[[ DATA SHOWN, beginning ]]
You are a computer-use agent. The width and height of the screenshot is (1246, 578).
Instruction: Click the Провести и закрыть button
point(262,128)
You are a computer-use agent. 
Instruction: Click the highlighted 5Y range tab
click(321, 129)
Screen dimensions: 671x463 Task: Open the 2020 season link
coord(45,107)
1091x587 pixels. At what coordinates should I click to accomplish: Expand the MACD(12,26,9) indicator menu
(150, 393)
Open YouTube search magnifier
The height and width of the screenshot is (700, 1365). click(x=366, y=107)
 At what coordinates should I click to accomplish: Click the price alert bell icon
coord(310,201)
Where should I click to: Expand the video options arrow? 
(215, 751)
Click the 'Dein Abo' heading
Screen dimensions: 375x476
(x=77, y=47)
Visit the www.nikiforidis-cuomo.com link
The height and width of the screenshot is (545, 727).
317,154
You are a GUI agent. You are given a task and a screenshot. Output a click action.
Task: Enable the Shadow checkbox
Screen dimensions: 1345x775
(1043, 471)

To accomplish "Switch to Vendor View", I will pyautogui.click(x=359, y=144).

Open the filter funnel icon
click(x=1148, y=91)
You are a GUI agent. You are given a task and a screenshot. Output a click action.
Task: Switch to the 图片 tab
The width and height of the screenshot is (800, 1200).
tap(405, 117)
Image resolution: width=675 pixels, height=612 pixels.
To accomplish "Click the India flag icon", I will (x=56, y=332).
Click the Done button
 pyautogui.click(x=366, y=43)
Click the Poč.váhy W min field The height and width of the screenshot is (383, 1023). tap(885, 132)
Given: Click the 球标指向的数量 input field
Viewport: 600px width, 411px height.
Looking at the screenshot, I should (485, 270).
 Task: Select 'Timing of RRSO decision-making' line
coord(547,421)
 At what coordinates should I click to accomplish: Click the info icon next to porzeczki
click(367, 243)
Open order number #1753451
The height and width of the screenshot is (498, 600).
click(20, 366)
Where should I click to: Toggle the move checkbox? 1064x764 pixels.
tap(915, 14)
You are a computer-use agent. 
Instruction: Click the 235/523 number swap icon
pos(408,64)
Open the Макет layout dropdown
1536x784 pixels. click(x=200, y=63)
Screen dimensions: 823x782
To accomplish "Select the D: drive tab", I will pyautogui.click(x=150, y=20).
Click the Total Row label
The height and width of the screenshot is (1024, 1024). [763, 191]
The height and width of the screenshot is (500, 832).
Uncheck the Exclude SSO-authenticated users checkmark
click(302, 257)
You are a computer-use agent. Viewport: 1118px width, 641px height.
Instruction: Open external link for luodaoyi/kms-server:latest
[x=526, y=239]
[[ DATA SHOWN, end ]]
**WORK ITEM:** Please report the number of lines in the data that include "will", with no other words.

**FINAL ANSWER:** 3